Panoramist

Deon Reynolds

Where the Cowboys Roam, an exhibition of panaromic photographs, is on display at the Metro Gallery in Reno City Hall through July 26.
http://deonreynolds.wordpress.com/

With his wife, Trish, Deon Reynolds owns and operates the Eureka Gallery, an unlikely art gallery in the rural Nevada town Eureka. He also recently became vice chair of the Nevada Arts Council. Where the Cowboys Roam, an exhibition of his panaromic photographs, is on display at the Metro Gallery in Reno City Hall, 1 E. First St., through July 26. A closing reception will be held in the gallery on Thursday, July 25, from 5:30 to 7:30 p.m.

Tell me about the work at the Metro Gallery. What’s the format of the photos?

I'm using a Kodak Fun Saver Panoramic 35 disposable camera. And I reload it with Kodak Tri-X black and white film over and over again. It doesn't last that long. The cameras are disposable so I can usually only get 100 or so rolls to run through it before they break.

So they’re just like the little disposable cameras?

Yeah, like those little yellow cardboard boxes you saw at the grocery checkout lines? That's where I found them first, and I thought, oh panorama, that'd be fun. … It's 35 millimeter film, and it just crops the top and bottom off the film internally within the camera.

They look so cool. It’s amazing the depth of focus you get. It’s really funny that it’s from a disposable camera.

It's a two-element plastic lens, and it's a 125th of a second fixed and F12 with 125 millimeter lens. That's why it has that depth to it.

Those cameras are getting hard to find now, aren’t they?

Yeah, they quit making them in 1999. They made them from 1992 to 1999, and I actually was running out of them and kind of panicking, and I posted that I was looking for these cameras on my blog, and I got this anonymous email through my blog saying, check out this guy's eBay. And he had 100 of them for sale. So by the time I got to them, he had 60 left, and I bought them all for $1.49 each.

It’s all Nevada cowboy scenes. What draws you to that subject matter?

It actually started with a show that I had at the Western Folklife Center about three years ago called Where The Cowboys Once Roamed. I had been documenting abandoned ranches and the cowboy landscape of the Great Basin and Nevada. And I discovered just by chance that a lot of these what I thought were abandoned ranches, are not. And I discovered that a lot of times these corrals are used once a year in the spring, and they gather and brand. And we happened to just run across this happening, and this couple, really nice couple that we met down at the Green Springs Ranch, invited us to come to their branding. And that kind of landslid into quite a few ranchers inviting us out for their brandings and gatherings and cowboy events. So now I call it Where Cowboys Roam.

It’s kind of funny that these locations look abandoned when they’re not in use.

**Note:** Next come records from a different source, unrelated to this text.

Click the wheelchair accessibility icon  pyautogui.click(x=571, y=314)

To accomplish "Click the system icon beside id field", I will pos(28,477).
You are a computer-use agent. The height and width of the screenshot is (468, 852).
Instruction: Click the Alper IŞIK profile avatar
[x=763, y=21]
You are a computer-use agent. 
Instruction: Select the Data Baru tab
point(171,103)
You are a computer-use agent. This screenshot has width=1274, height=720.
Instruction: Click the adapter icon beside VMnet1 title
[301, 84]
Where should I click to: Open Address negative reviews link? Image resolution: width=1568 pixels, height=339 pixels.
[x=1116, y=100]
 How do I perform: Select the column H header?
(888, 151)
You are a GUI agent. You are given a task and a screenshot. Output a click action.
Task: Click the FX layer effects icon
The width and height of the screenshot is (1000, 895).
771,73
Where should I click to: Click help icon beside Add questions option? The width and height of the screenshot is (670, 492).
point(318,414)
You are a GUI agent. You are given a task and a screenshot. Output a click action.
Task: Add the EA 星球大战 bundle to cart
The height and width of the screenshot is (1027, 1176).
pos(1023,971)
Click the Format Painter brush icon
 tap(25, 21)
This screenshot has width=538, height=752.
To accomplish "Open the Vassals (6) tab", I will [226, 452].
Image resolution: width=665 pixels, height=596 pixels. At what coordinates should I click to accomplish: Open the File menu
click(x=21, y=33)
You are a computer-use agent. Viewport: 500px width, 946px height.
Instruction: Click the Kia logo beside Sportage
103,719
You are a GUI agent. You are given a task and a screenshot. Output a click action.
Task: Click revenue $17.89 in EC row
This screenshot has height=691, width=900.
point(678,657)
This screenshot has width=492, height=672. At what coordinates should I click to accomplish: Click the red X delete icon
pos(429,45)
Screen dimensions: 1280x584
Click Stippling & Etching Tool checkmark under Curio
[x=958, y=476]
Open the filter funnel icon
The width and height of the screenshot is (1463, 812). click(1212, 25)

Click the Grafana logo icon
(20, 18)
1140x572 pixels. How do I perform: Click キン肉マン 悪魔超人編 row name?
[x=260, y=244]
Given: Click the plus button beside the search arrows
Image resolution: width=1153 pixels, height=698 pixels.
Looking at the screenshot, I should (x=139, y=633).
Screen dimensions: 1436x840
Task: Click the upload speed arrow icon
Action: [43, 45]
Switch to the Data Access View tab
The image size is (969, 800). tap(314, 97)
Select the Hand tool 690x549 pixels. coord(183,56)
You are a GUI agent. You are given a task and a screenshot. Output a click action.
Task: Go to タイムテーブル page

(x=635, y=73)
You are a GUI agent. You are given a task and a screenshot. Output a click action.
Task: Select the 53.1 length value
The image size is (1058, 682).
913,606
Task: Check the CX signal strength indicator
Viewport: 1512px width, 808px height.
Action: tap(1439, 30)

Literally, a lot of them are 100 years old. They've gone through generations of family ownership, most of them. They simply don't need most of those corrals most of the year because they put the cattle out to range.

How are things out there in Eureka? You’re trying to sell the gallery?

That is correct. We're looking to move closer to the Reno area but still stay rural. We've been looking at Virginia City Highlands, Dayton, Silver City—the Comstock area. We love it out here, don't get me wrong, but trying to deal with the art scene is difficult when it takes four and a half hours to get to Reno and $100 in diesel.